══ Bloco de texto ══

Guedes culpa alimentos e energia por inflação recorde no Brasil.

Ministro creditou situação ao cenário internacional, durante entrevista a emissora nos EUA.

Guedes culpa alimentos e energia por inflação recorde no Brasil.
Em entrevista a uma emissora de televisão norte-americana, nesta terça-feira em Washington, o ministro da Economia, Paulo Guedes, minimizou a escalada da inflação brasileira. Ele atribuiu a alta de preços a "um problema global" concentrado em energia e alimentos. 
"A inflação está no mundo todo. Metade da inflação é exatamente comida e energia. Por isso, nossa proteção (social) ainda está lá. Vamos manter essa proteção. Vamos aumentar a transferência direta de renda para população pobre exatamente para cobrir os preços dos alimentos e da energia", disse à CNN Internacional.

═══
══ Informações exibidas ══

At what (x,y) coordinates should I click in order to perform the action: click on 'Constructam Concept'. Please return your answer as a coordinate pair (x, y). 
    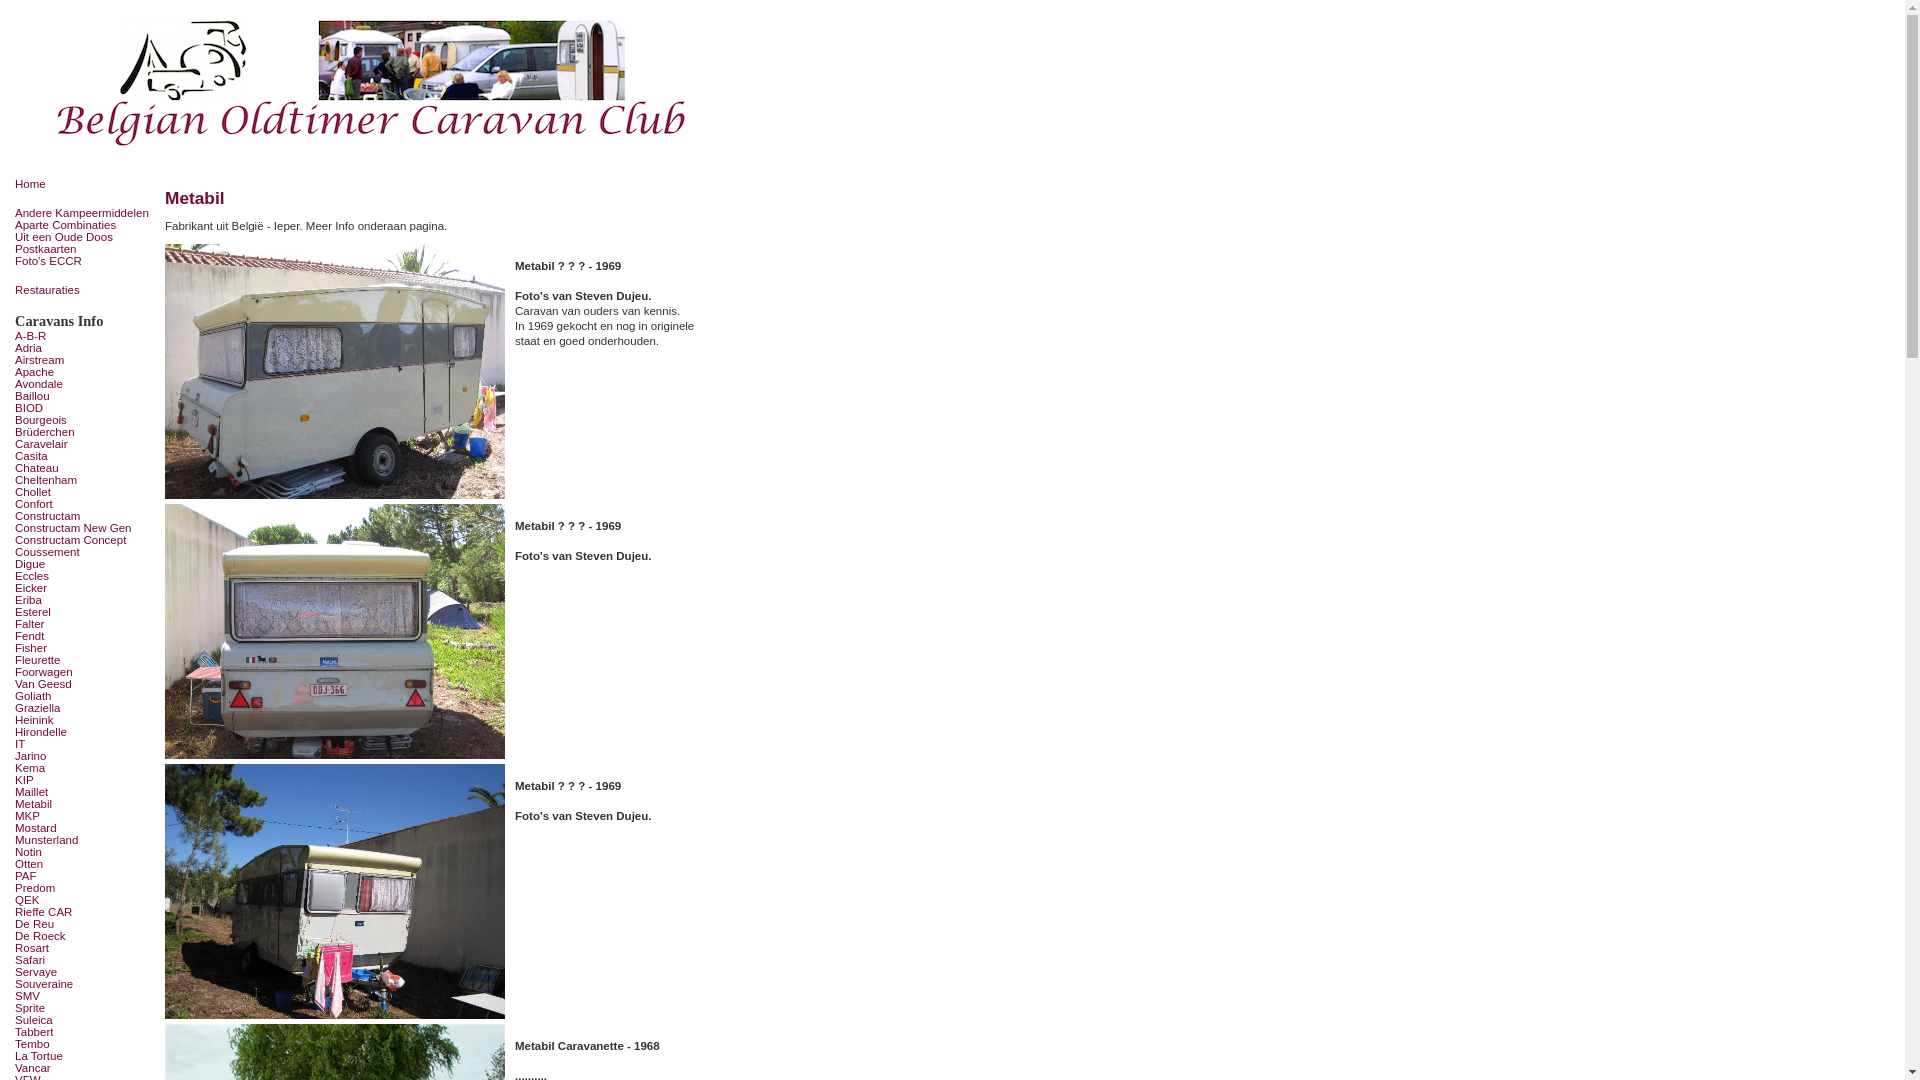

═══

O que fazer
1. Responda às perguntas abaixo com base na notícia sobre Guedes e a inflação.
(a) Em que cidade o ministro concedeu a entrevista?
(b) A qual emissora ele deu a declaração citada?
(c) Segundo Guedes, que parcela da inflação corresponde a comida e energia?
2. Escreva a continuação da notícia sobre Guedes e a inflação, começando logo após a última frase apresentada.

Respostas por tarefa
1.
(a) Em Washington.
(b) À CNN Internacional.
(c) Metade.

2.
Além da transferência de renda - o governo quer turbinar o Bolsa Família por meio do Auxílio Brasil, mas ainda não encontrou uma fonte de recurso - o ministro não apresentou nenhuma proposta para conter a alta de preços no Brasil. Nos últimos 12 meses, encerrados em setembro, a inflação brasileira medida pelo IPCA registrou alta de 10,25%, de acordo com o IBGE.
Guedes foi para o Estados Unidos, onde fica até a quinta-feira, em meio a revelações de que mantém uma "offshore" em paraíso fiscal. Em Washington, ele participa da reunião anual do Fundo Monetário Internacional e do Banco Mundial, que reúne ministros da Economia de 190 países, e de reuniões com ministros da Fazenda e presidentes de Bancos Centrais do G-20, o grupo das 20 maiores economias do mundo.
Sobre a offshore e o eventual benefício que teve com a alta do dólar frente ao real, o ministro disse que não fez nada de errado: "Saí de todos os investimentos para assumir o ministério e perdi mais dinheiro quando assumi a pasta (do que com a valorização do dólar)". 
Ainda durante a entrevista, o ministro reagiu à pergunta sobre número elevado de mortes na pandemia, dizendo que Brasil ofereceu todas as camadas de proteção para que população pudesse fazer distanciamento e preservar os empregos.